◆ **Problem**
Of the lines listed below, return exactly those that run from the line containing "WOMENS FOOTBALL (96, 729)" through the line containing "Motor Sports (247, 79)", both included.

◆ **Records supplied**
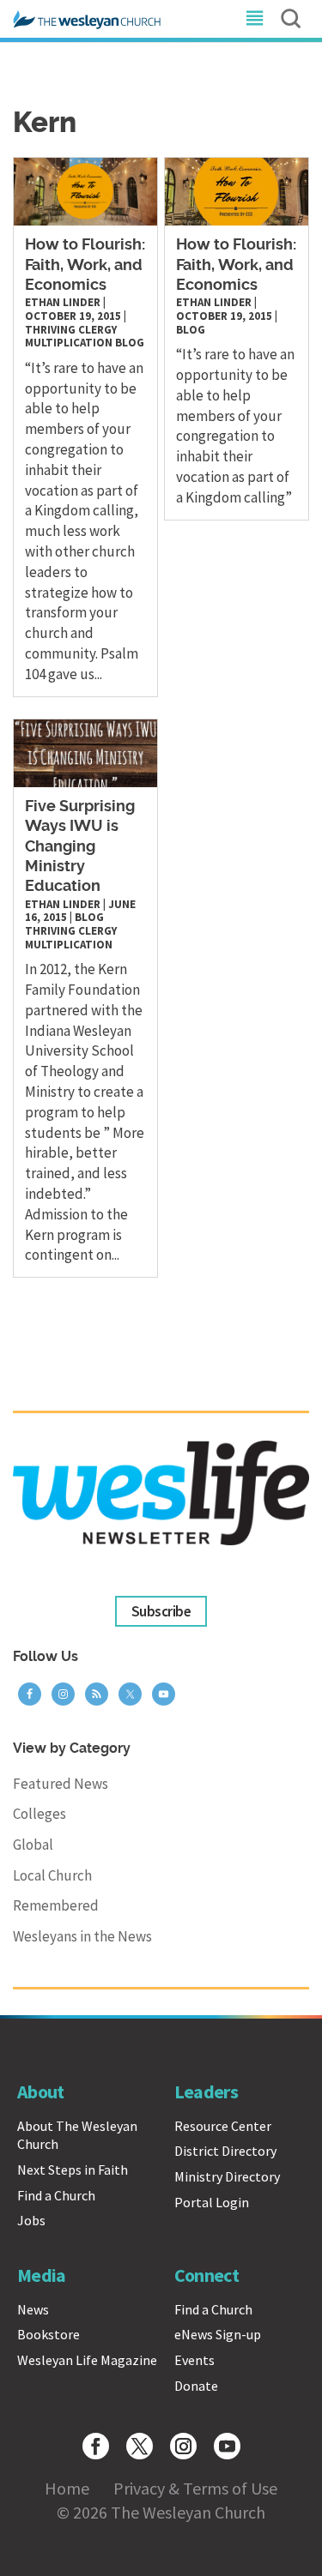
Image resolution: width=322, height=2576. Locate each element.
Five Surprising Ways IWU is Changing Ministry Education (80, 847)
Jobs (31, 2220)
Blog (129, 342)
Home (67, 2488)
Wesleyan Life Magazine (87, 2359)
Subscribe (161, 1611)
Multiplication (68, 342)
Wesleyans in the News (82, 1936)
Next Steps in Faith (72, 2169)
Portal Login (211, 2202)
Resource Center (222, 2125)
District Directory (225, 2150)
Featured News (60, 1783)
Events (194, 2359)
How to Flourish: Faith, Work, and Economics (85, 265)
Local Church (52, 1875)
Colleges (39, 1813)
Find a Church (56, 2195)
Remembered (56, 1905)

---

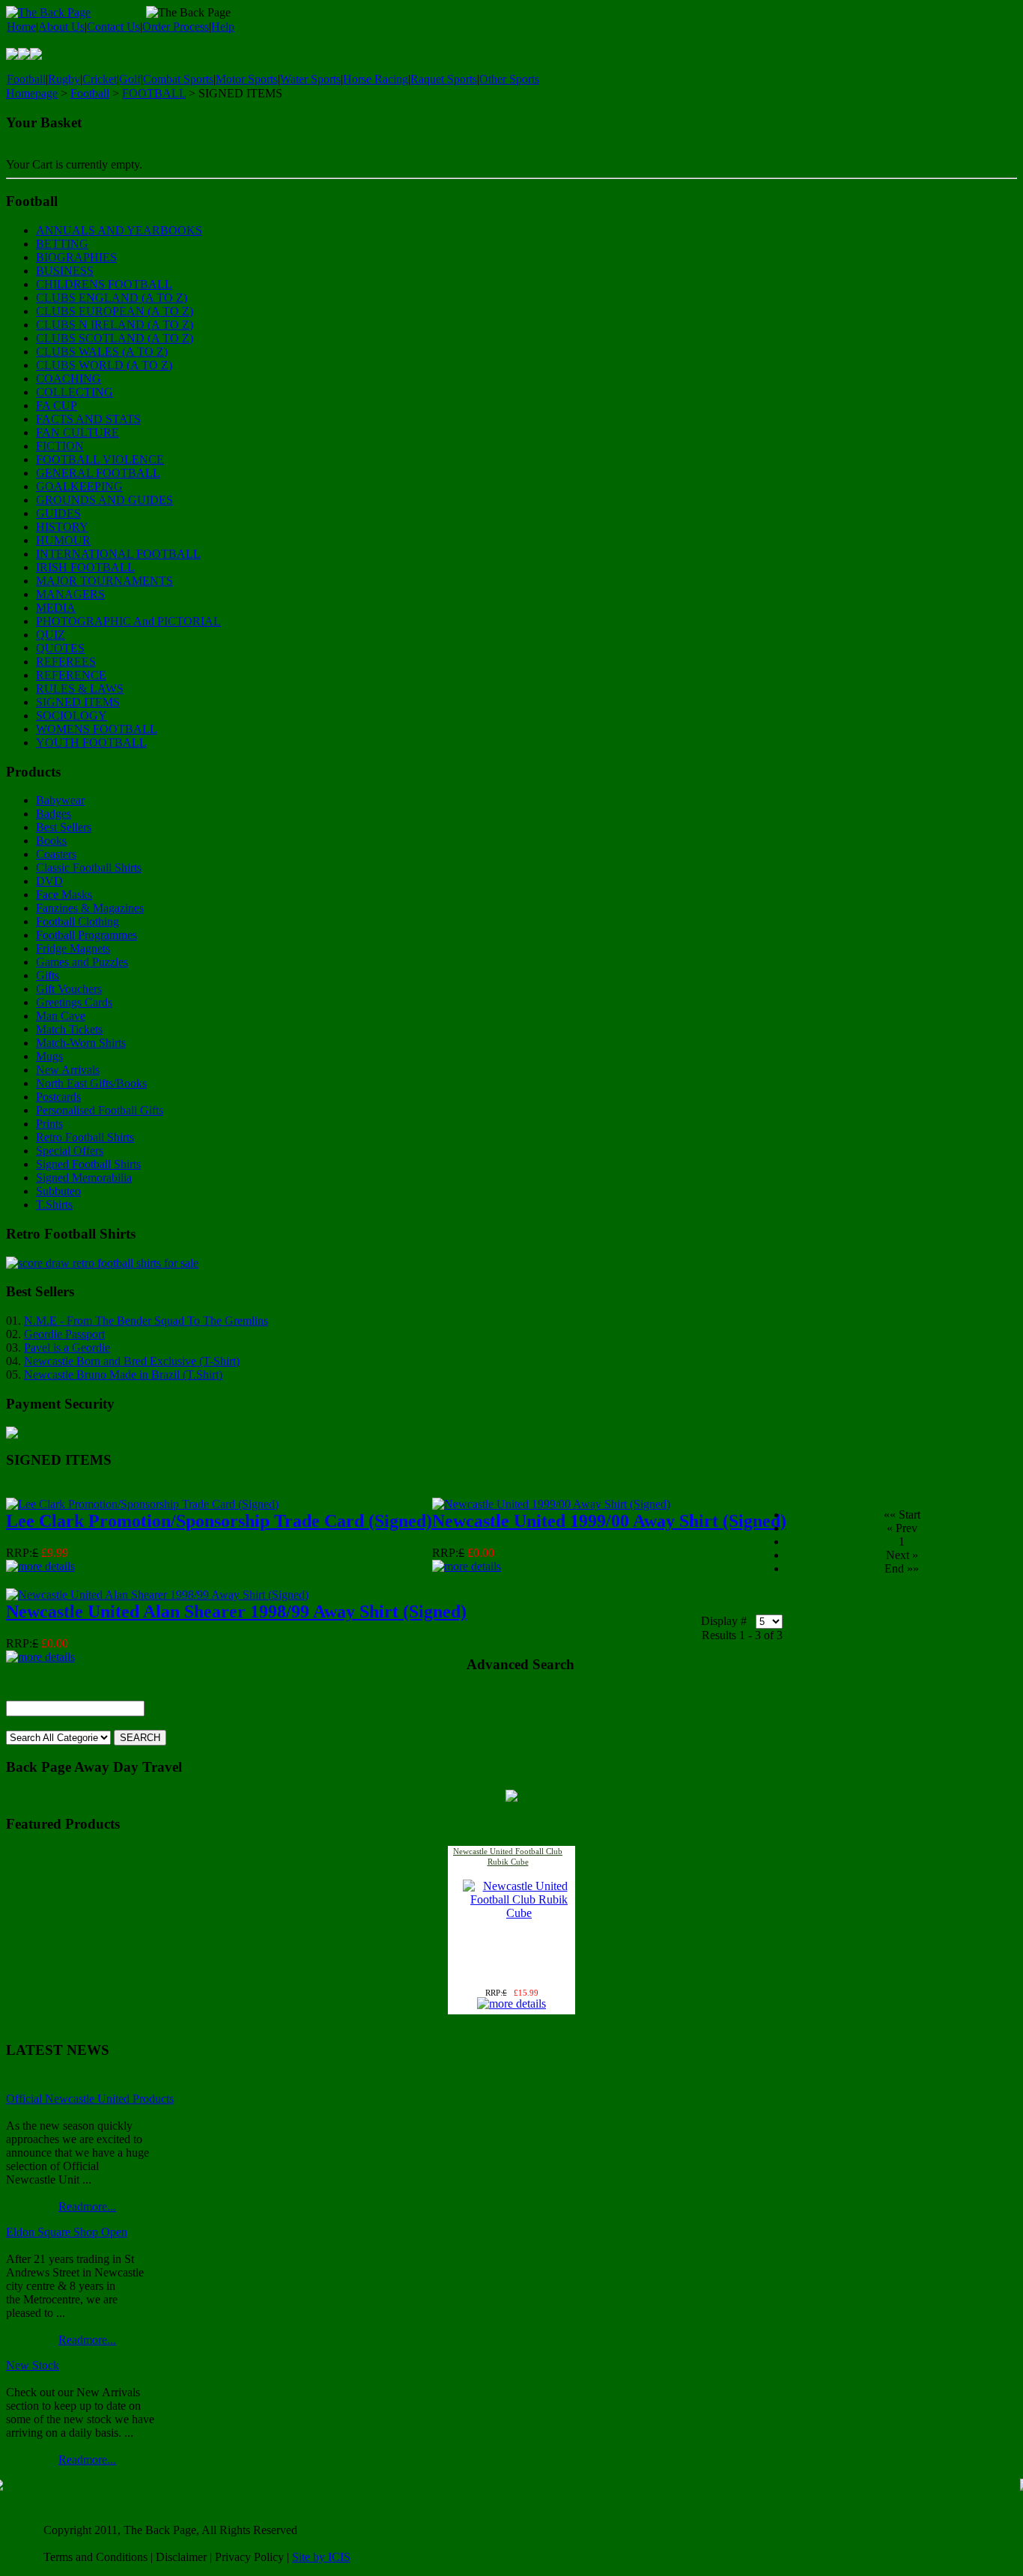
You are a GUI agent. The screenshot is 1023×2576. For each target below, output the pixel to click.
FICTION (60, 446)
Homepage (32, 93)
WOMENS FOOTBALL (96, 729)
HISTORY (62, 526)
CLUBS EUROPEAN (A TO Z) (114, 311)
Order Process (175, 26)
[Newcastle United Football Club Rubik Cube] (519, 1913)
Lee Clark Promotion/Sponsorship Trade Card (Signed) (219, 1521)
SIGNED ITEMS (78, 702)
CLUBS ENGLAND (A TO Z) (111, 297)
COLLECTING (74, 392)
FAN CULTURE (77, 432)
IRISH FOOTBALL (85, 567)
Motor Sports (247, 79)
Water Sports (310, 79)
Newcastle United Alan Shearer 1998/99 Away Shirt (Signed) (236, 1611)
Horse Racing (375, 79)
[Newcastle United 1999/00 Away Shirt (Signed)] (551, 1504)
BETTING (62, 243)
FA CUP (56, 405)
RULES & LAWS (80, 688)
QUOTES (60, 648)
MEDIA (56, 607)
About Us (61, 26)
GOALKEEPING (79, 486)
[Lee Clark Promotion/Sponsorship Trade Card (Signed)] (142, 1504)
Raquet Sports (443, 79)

---

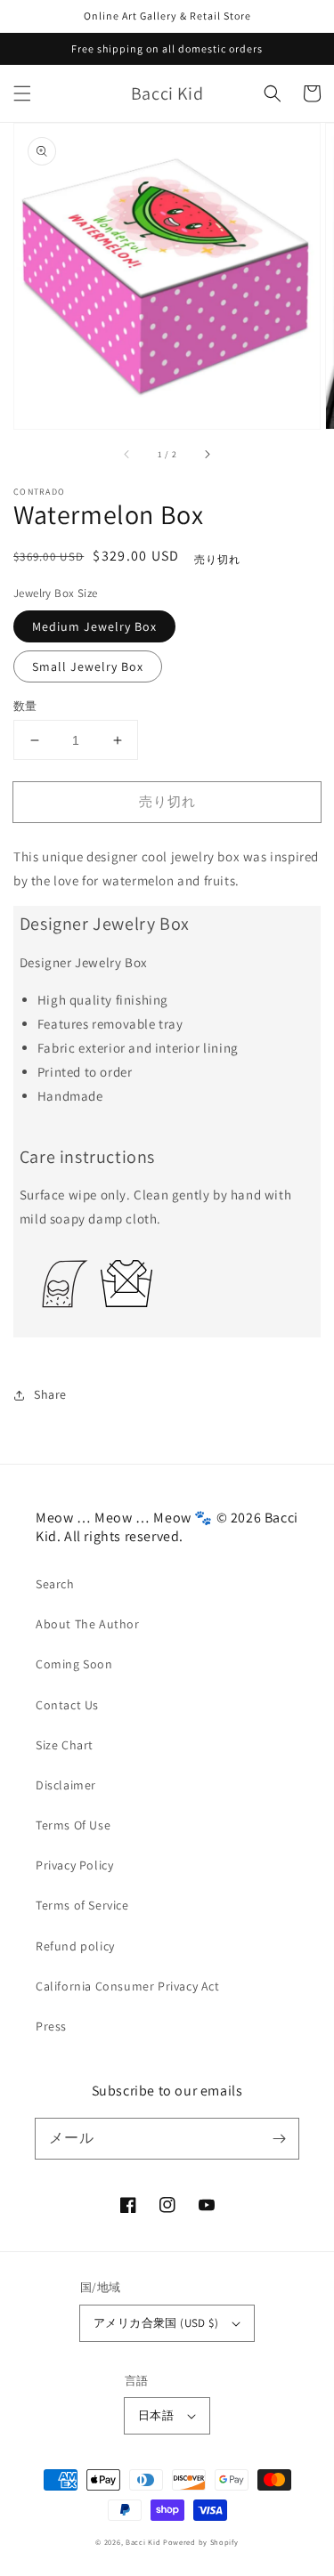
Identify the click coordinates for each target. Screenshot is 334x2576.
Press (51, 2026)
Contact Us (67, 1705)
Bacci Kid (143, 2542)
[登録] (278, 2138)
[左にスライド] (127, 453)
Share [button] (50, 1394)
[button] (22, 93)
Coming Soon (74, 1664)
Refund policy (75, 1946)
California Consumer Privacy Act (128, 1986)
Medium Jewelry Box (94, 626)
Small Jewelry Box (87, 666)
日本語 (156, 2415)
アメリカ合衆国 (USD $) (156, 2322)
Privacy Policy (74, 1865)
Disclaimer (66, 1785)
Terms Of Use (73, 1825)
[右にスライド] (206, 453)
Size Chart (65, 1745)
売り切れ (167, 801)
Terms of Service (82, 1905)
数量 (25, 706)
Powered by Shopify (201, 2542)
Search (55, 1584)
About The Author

◆ **Output below**
WOMENS FOOTBALL (96, 729)
HISTORY (62, 526)
CLUBS EUROPEAN (A TO Z) (114, 311)
Order Process (175, 26)
[Newcastle United Football Club Rubik Cube] (519, 1913)
Lee Clark Promotion/Sponsorship Trade Card (Signed) (219, 1521)
SIGNED ITEMS (78, 702)
CLUBS ENGLAND (A TO Z) (111, 297)
COLLECTING (74, 392)
FAN CULTURE (77, 432)
IRISH FOOTBALL (85, 567)
Motor Sports (247, 79)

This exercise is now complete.